On this site I have received legitimately profound and sometimes life changing advice and insights from a wider variety of people than I have interacted with in any other format: schizophrenics, the homeless, people from a wide variety of cultures (wealthy and impoverished), and industry rock stars.

There have been disagreements and occasionally arguments. Some of them have made me a little more aware of my own bubble and allowed me to recognize aspects of my world view that were ignorant or that at least failed to consider different points of view.

Much of this was possible because its a place that values the participation of everyone. Articles like this excellent piece of writing shine a light on how important it is.

Edit: I figured some shadow banned people would respond. I was actually talking about at least one person that ended up getting permanently banned that happened to be an influential person to me. Part of what makes this community great is that while we can have heated disagreements we largely do it more civilly than many other online communities. While its an accurate assessment that Hacker News has a liberal bias there are lots of conservatives here that freely share their opinions civilly. They might feel outnumbered and they might sometimes be unjustly downvoted by people that don't understand what a downvote button should be used for, but they are largely able to participate because they keep it civil. I'm pretty politically moderate myself. By no stretch of the imagination could I be considered a "SJW" or a person with a typical San Francisco political outlook (only mentioning these phrases because that was what was alleged to be the only type of person that can exist here). Out of curiosity I took a look at jrcii's account and they were indeed needlessly toxic on a large number of occasions before being banned and yet was still told if they email the admin and promise to be civil they can be reinstated. Instead of taking them up they decided be even less civil. A community can be open to everyone and still ban people that are not acting in good faith.


I wholeheartedly agree with you. I am so grateful that HN exists. As much as I try to contribute and offer my thoughts and views, I certainly get so much more from it than I could possibly give.


Unfortunately it is not true in general that the reason accounts are being banned is incivility. Censorship of unwanted opinions is very much real on this site.


Disagree completely, and I am far to the right of what I suspect the average hacker news member would be politically. Certainly opinions on the right get heavily downvoted, but that’s not censorship. Dang has corrected me a number of times for incivility, but he has never touched any of my posts because I happen to lean in the opposite direction of my colleagues here.


There is a flag in your profile called "showdead" that you can turn on to see the comments that have been deleted. There might be some minimum karma requirement for this, I'm not sure.

But I've had it on for a while now and I usually read a few of the dead comments. I see a lot of incivility, inanity, very little in the way of a politely expressed, well-thought out but unpopular opinion.

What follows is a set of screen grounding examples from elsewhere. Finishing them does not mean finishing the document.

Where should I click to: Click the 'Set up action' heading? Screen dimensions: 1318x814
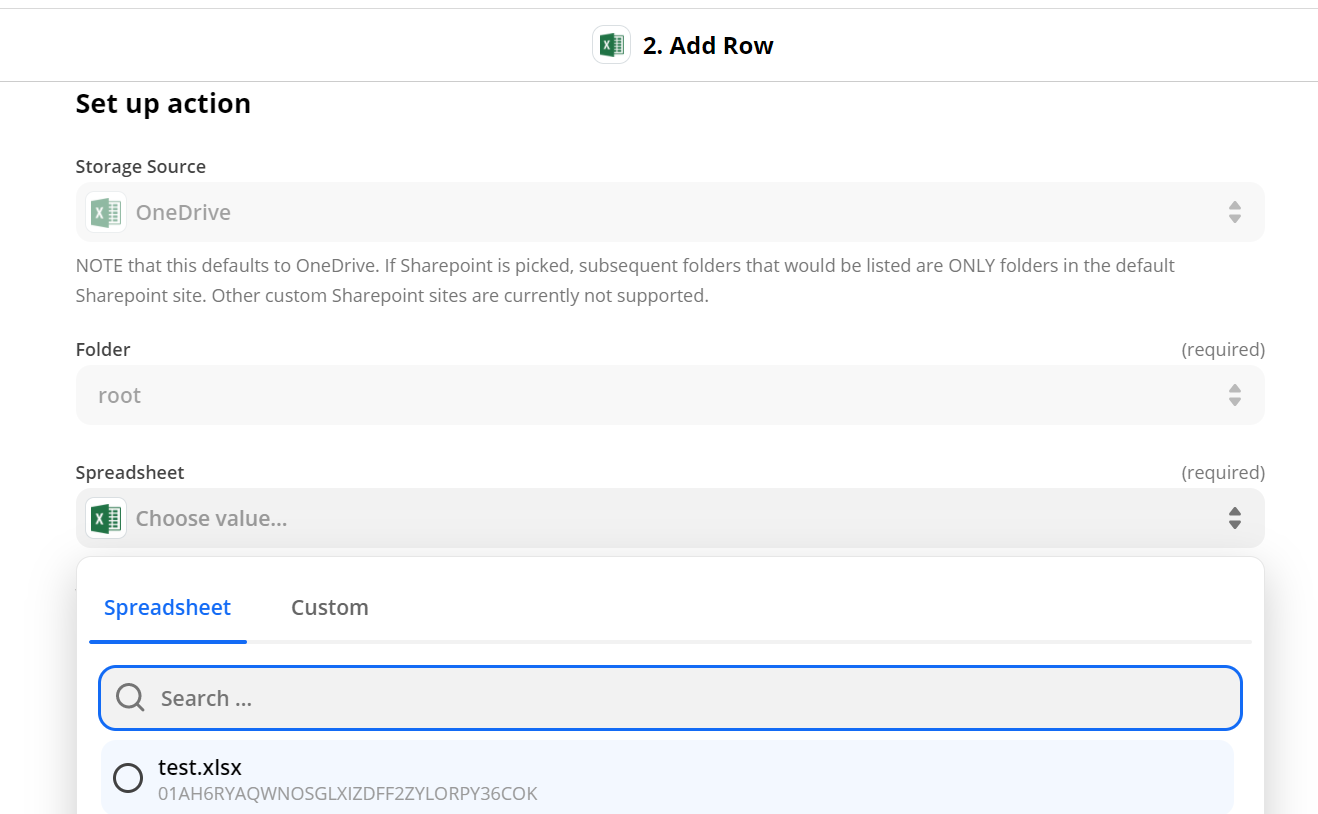pos(163,104)
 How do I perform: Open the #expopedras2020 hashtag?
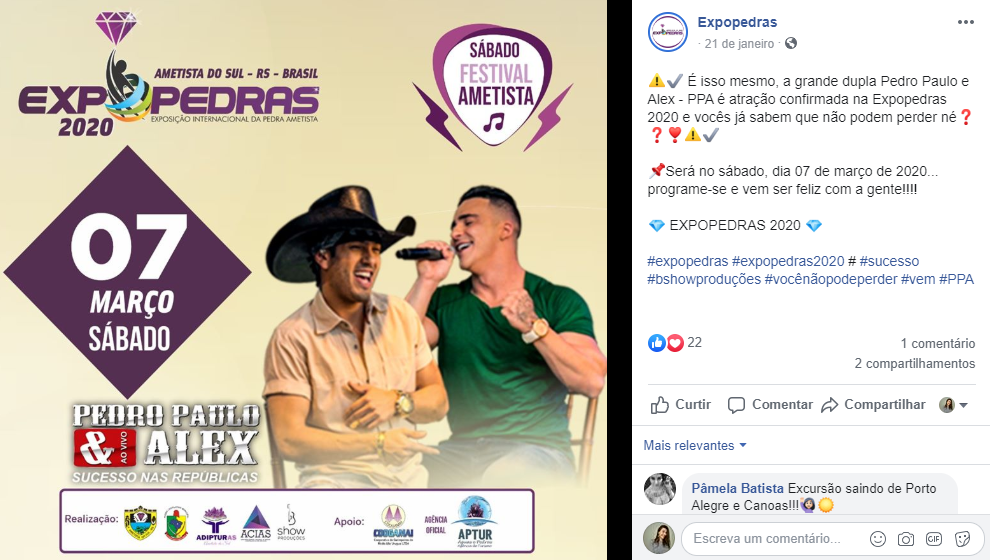pos(788,261)
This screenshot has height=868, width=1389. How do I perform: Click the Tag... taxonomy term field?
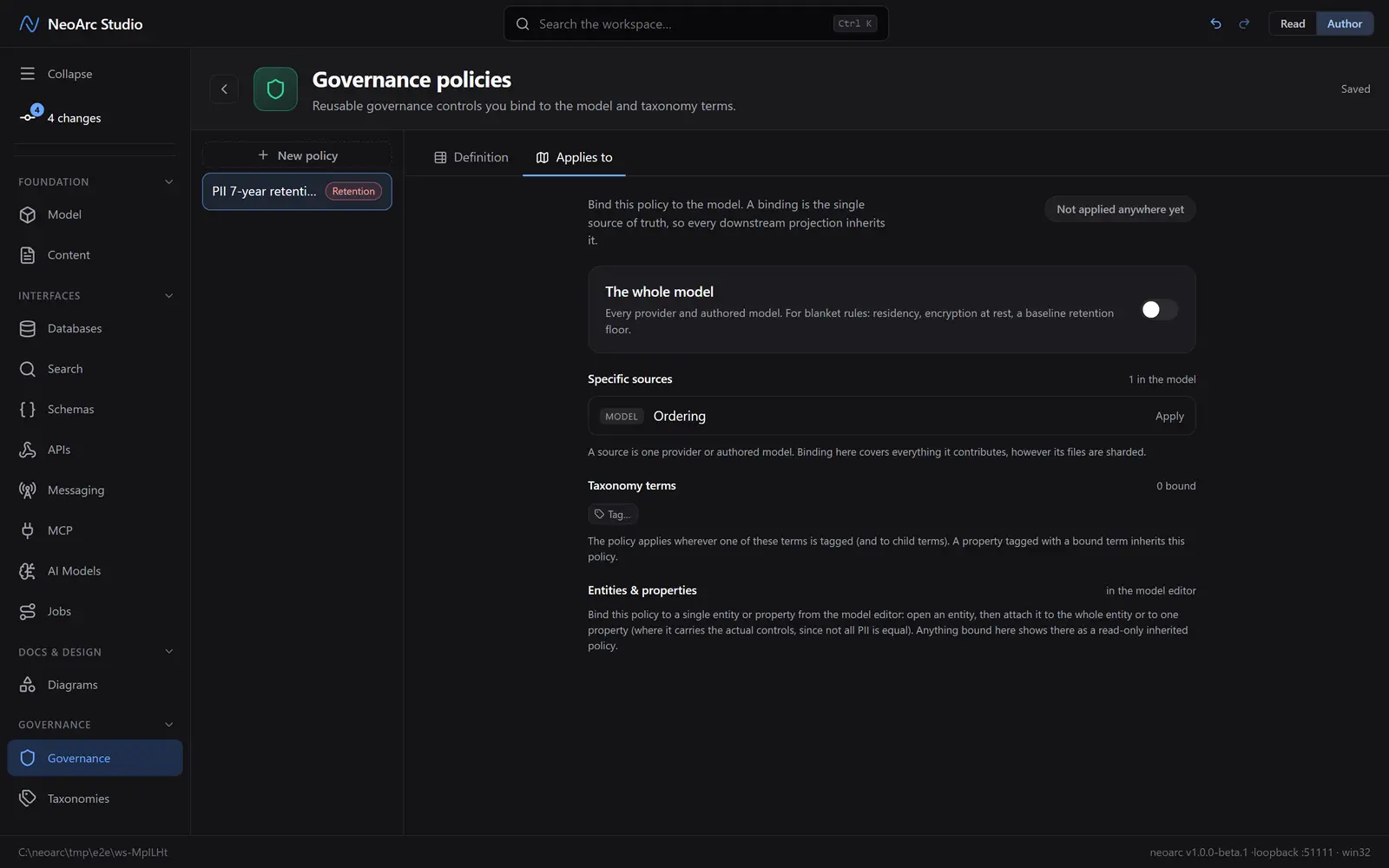(613, 515)
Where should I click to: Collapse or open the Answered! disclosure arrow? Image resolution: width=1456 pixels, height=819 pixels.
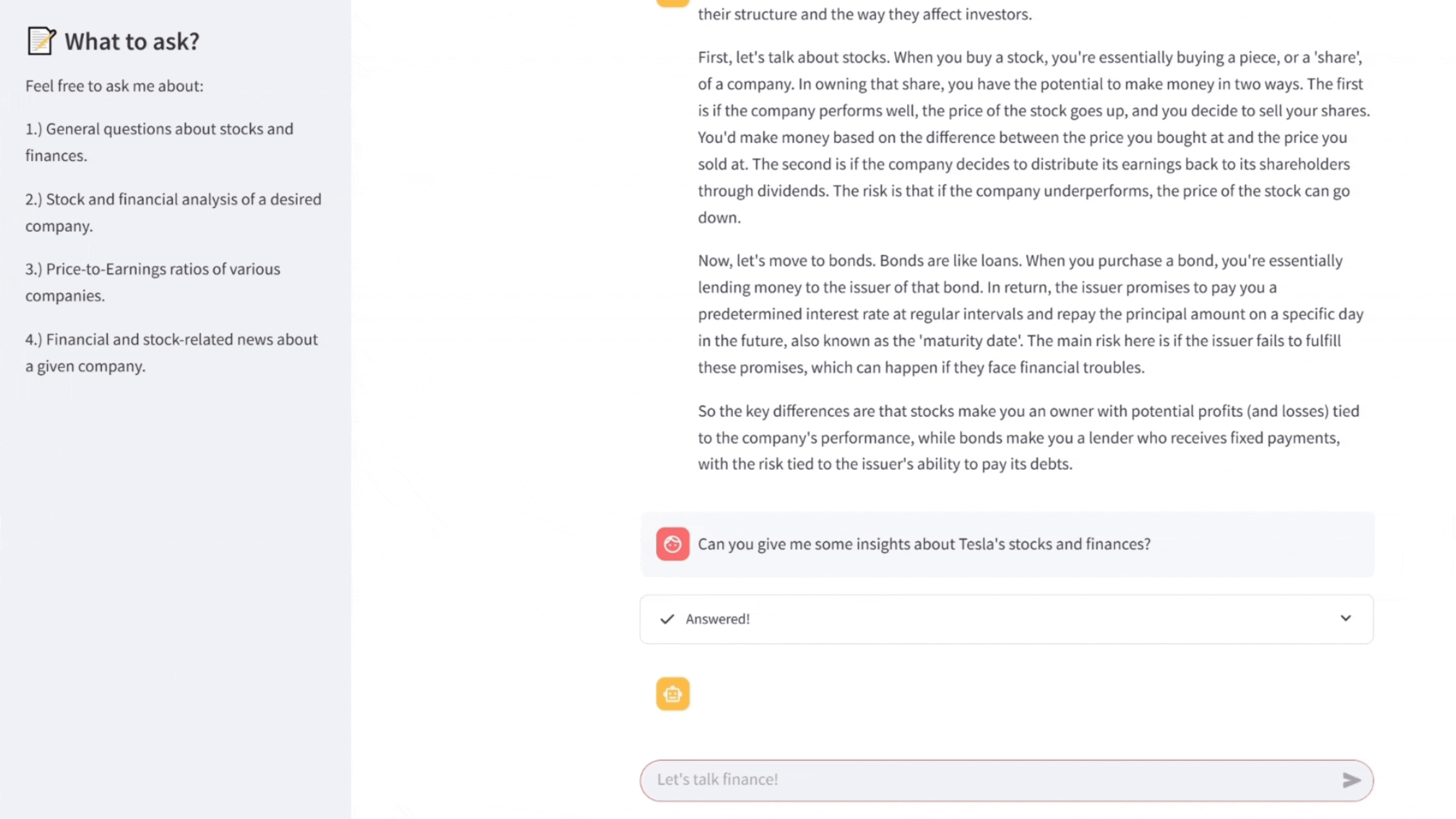1346,618
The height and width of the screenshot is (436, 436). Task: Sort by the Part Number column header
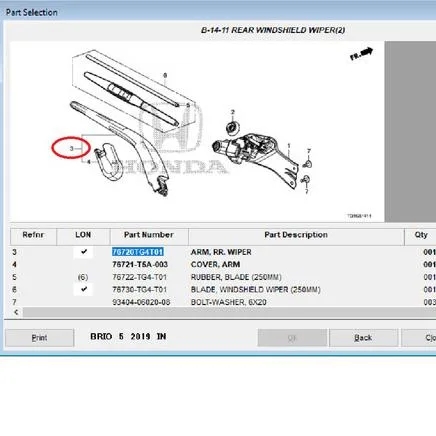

I didn't claim that incivility does not also exist. And the banned accounts don't show up in showdead anymore, either. What you consider "well-thought out but unpopular opinion" could also be subject to your personal biases.


Its possible that it happens, but from my admittedly limited anecdotal experience from seeing a half dozen or so people claim that they were banned for no reason and then taking a look at their comment history, they were absolutely banned for a reason.

Do you have an example of someone being banned simply because they shared an unpopular opinion?

Also "not true in general" implies that you seem to think that its a widespread problem and banning people simply for having an alternative opinion is one of the more common reasons people are banned. On HN that is something I find hard to believe.


[flagged]


But that's the thing -- I'm a woman in tech. How am I political? I'm just a sack of cells like you. Are you a political topic?

To get back to the parent posters, that's why I keep coming back to HN despite the unfortunately-now-expected friction of, well, comments like the one above me. (And timeeater, to be really clear, I don't care your position on feminism or socialism. The friction is that you label me talking a "political topic".) The conversation here is overall good enough to outweigh that, and I have learned a lot from conservatives/Julia programmers/people who've experienced homelessness/infosec people/homebrewers on HN.


Huh what makes you think that I think you are political because you are a "woman in tech"?

Women in tech is political when it comes along with the unfounded claim that there are so few women in tech because of sexism.

I didn't label you anything, I wasn't even aware of your username appearing in the comment thread. I only answered to comments, not to people.

You as a "woman in tech" could become political if you started claiming special rights or special insights or demand special treatment because of your status as woman in tech.


[flagged]


But this is silly. I was born with what I was born with. Why do I have to think about it? What choice did I have in it? Religion, I can choose. Politics, I can choose. Gender? That's not my choice. To the extent it's my identity, it's forced upon me. Thanks, guys.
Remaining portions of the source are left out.